Passiamo ora a due produzioni di fiction seriale. La prima è Nogaremono Orin (The Fugitive Orin), una serie giapponese ambientata ai tempi dell’era Edo. A livello contenutistico si tratta di un prodotto scarsamente interessante (la killer Orin deve difendere lo shogun e allo stesso tempo ritrovare suo figlio), e la regia rispetta tutti i cliché del genere (salti prodigiosi, duelli al rallenti, ecc.). L’aspetto interessante sta nell’intreccio tra stili e linguaggi del manga e della soap, che rende il prodotto per certi versi straniante e fuori dal tempo. I personaggi sono abbozzati e i loro comportamenti prevedibili, il plot è privo di sorprese, la messa in scena e gli effetti speciali sono assai poveri. Ma per certi versi è proprio la sua aspirazione a diventare un ‘classico’ ad incuriosire. Più che nostalgico, esso sembra quasi provenire da un’altra epoca.

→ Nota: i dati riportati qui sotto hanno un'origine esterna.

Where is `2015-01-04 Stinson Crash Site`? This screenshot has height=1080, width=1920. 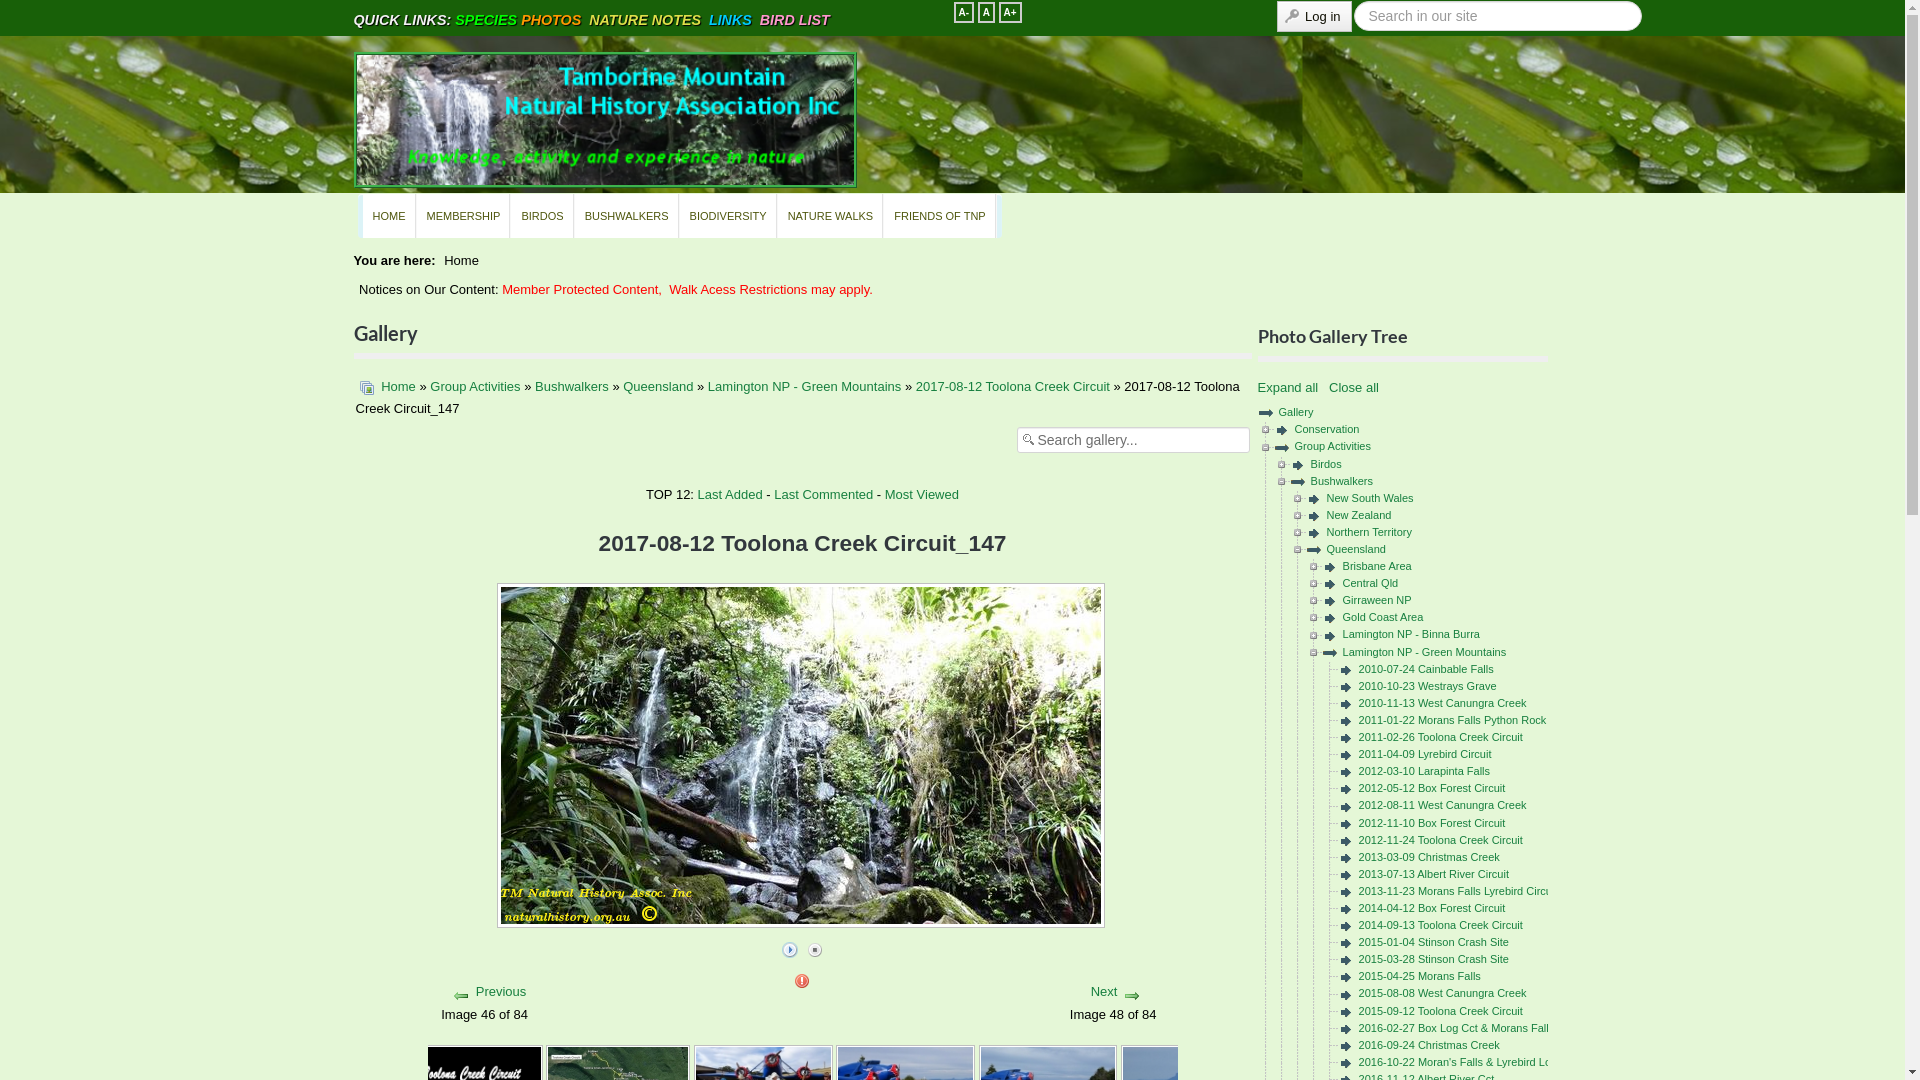 2015-01-04 Stinson Crash Site is located at coordinates (1434, 942).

Anche tra le seriali, è nuovamente una produzione russa a sorprendere: V Kruge Pernom (The First Circle), di Gleb Panfilov, tratto dall’omonimo romanzo di Alksandr Solzhenitsyn sui crimini del regime stalinista. La serie intreccia le vicende parallele di due protagonisti: un diplomatico russo che tenta con tutti i mezzi di impedire a Stalin di costruire la bomba atomica, e un matematico rinchiuso in uno ‘sharashka’, un campo di lavoro dove uomini di scienza vengono rinchiusi per servire il regime. V Kruge Pernom ha dalla sua una pregevole sceneggiatura: tensione narrativa costante e valido sviluppo delle situazioni, ma soprattutto dialoghi di eccezionale intensità. Mai retorici, sempre toccanti, costituiscono essi per primi l’ossatura di questo durissimo atto d’accusa contro il regime stalinista.

Se nel mondo anglosassone la fiction seriale e i film per la tv arrivano a rappresentare avanzate piattaforme di sperimentazione di codici narrativi e ibridazioni di linguaggi, in altri contesti geografici la fiction pare offrire prodotti che solo in alcuni casi riescono a riscattarsi da percorsi e stili puramente imitativi. Ma se, anche a livello formale, il prodotto per la televisione non possiede ancora la ‘maturità’ necessaria per elaborare una sintesi efficace ed innovativa delle esigenze specifiche del mezzo televisivo, in alcuni casi esso riesce a creare (o perlomeno suggerire) tracciati interessanti e peculiari, possibili percorsi di un uso diverso del materiale di lavoro che offre generalmente la fiction televisiva.